We were almost ready to launch ourselves to the masses. Pink Village, get ready, oh what is this? Other messages that arrive. The Raiders have been detected. they plan to steal your food they weren't the pink town they were doing a reverse robbery well this just wouldn't hold up you can't just take things without people's permission that's a crime and deserved to be punished yes we would get back what was rightfully ours, the hamburgers They went to war to fight, load men, load, oh, right, yeah, they all have shotguns, right? I forgot about that, well on the plus side at least they blew up their own base too.

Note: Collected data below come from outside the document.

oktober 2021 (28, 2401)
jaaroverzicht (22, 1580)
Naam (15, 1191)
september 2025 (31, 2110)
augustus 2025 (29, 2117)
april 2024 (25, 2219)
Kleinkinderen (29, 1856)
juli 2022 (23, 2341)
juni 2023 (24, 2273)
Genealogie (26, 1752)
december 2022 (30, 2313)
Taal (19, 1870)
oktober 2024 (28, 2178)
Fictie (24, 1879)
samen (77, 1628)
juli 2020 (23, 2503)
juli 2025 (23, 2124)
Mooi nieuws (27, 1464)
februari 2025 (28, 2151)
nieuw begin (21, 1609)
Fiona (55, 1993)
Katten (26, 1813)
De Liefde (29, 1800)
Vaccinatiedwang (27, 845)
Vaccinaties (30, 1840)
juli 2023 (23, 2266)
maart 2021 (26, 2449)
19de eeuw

I see this. It's a complete and total victory, let's go home and celebrate and oh, it seems that in the time we were away some customers have arrived now they're a bunch of ducks, but that's okay, maybe they've come to call a truce, we'll do. anyone here at the Egg restaurant, even a disgusting bird deserves a good portion of scrambled eggs or two or three birds or there seem to be a lot of birds coming this way and they actually seem pretty hungry and something tells me it's possible that the eggs I don't know your first choice on the menu, okay, let's do this again, shall we run?, there are too many, quickly, oh God, no, my buns, my succulent hamburger buns.